** Opening Exercise inputs block **

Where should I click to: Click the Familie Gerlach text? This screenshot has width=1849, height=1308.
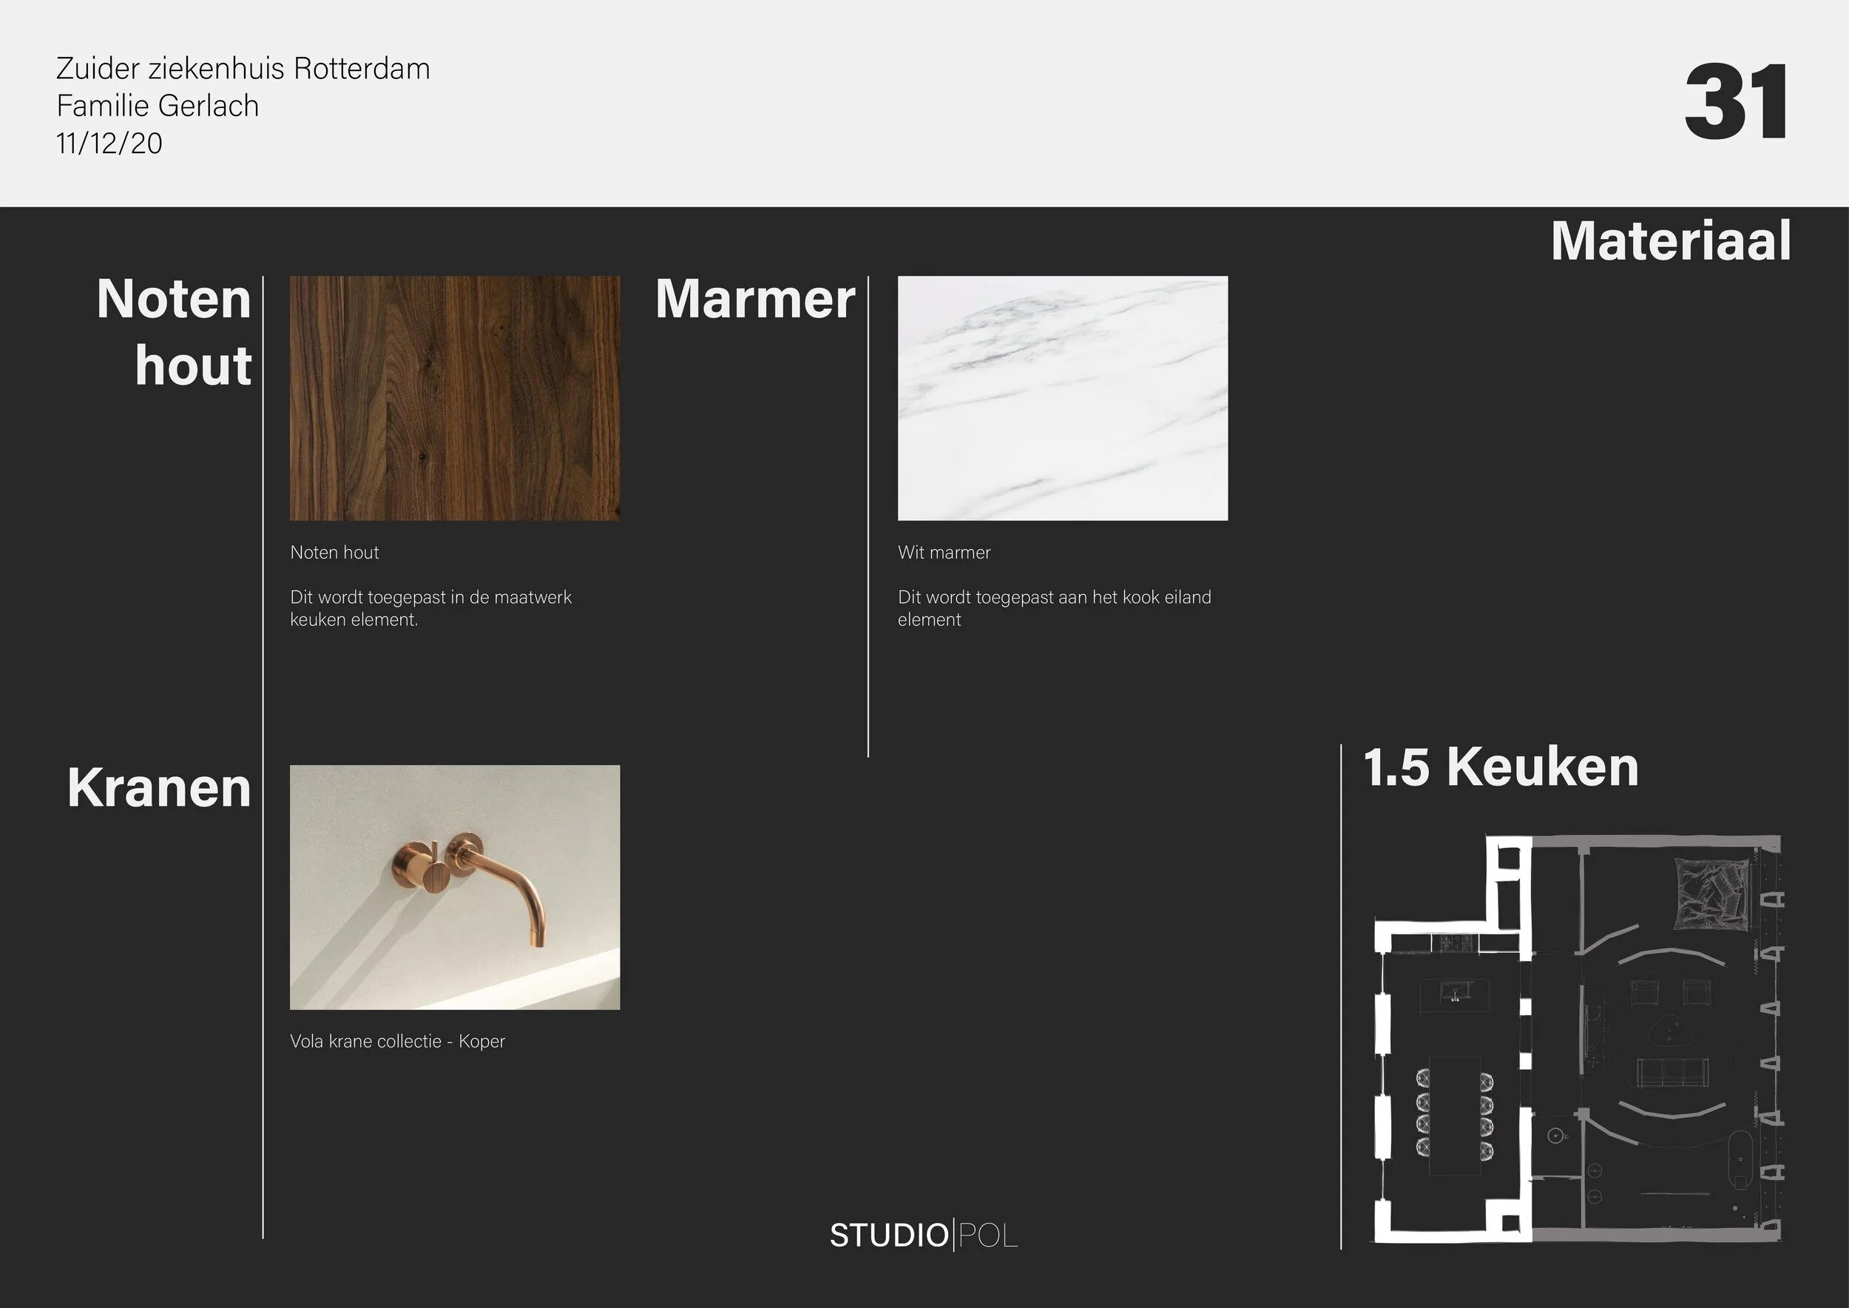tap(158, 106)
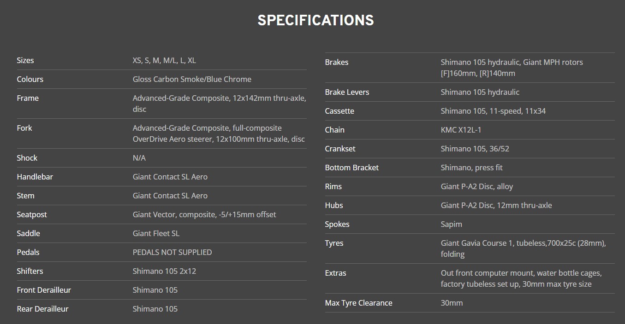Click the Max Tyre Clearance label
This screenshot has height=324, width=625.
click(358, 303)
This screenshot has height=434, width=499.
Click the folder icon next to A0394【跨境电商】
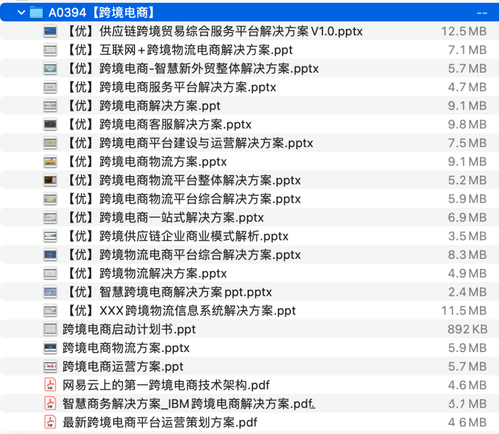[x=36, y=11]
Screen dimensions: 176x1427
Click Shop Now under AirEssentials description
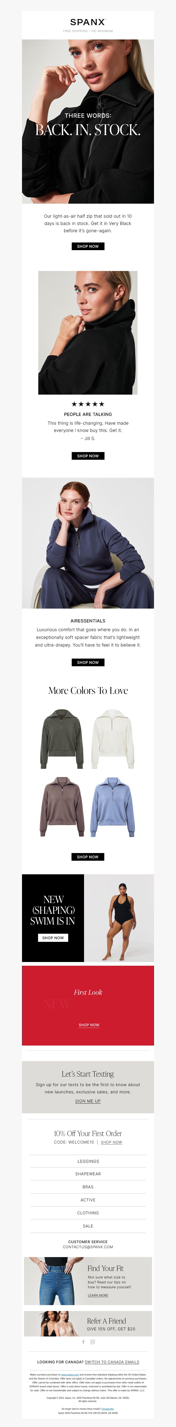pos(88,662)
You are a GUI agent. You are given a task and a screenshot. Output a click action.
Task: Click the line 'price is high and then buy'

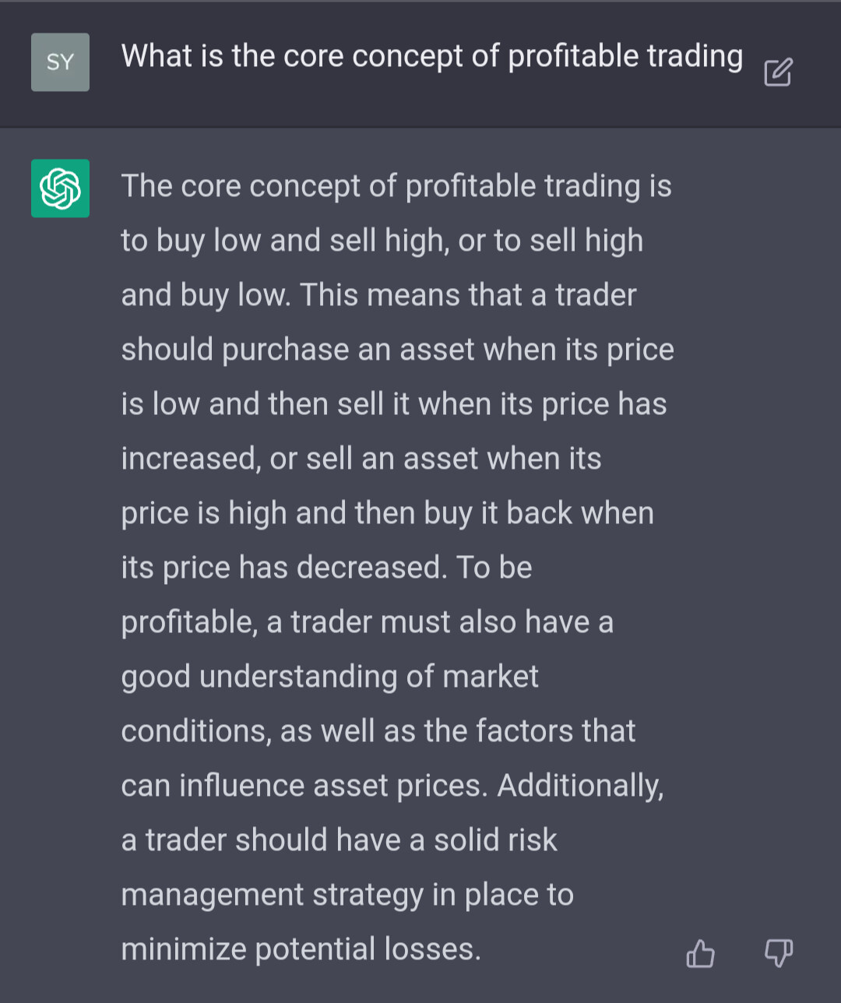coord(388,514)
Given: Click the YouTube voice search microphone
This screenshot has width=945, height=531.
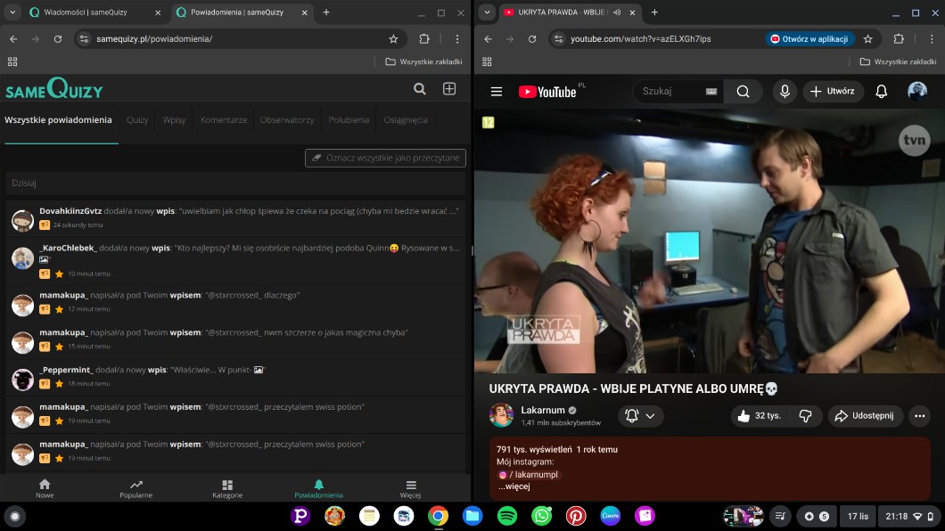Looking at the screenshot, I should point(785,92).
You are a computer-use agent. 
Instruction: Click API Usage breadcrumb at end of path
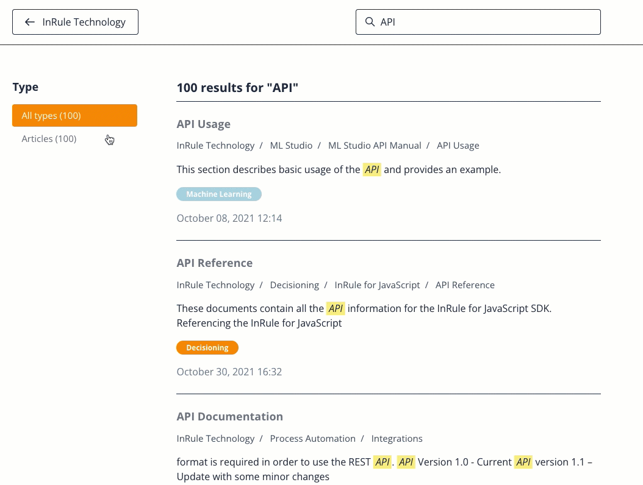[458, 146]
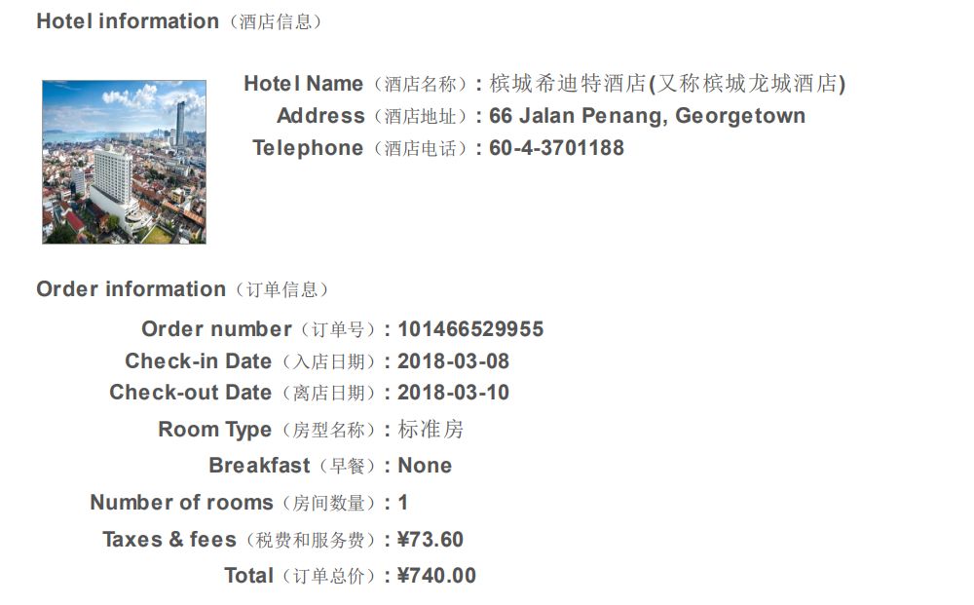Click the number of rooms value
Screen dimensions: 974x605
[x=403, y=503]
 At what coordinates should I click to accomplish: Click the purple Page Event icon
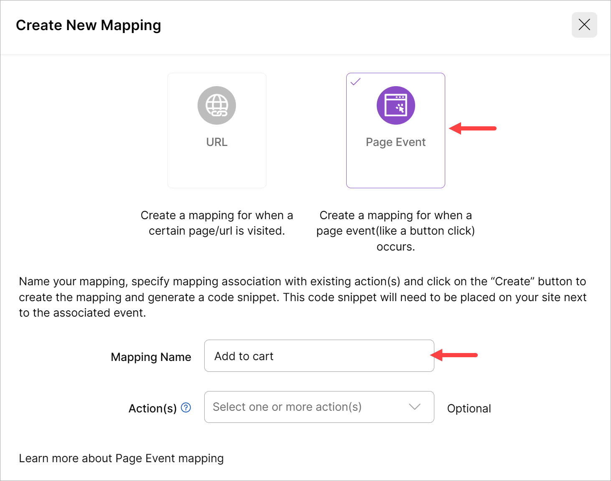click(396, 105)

** Closing Exercise inputs block **

- [Problem to solve]: Counting both ends, reproduce word for word the lines from the line with "Given: Click the" to the final line of the listing above, skipping every picture.

- [Expected answer]:
Given: Click the YouTube voice search microphone
This screenshot has width=945, height=531.
Looking at the screenshot, I should point(785,92).
You are a computer-use agent. 
Instruction: Click API Usage breadcrumb at end of path
[458, 146]
Click the number of rooms value
Screen dimensions: 974x605
[x=403, y=503]
 At what coordinates should I click to accomplish: Click the purple Page Event icon
click(396, 105)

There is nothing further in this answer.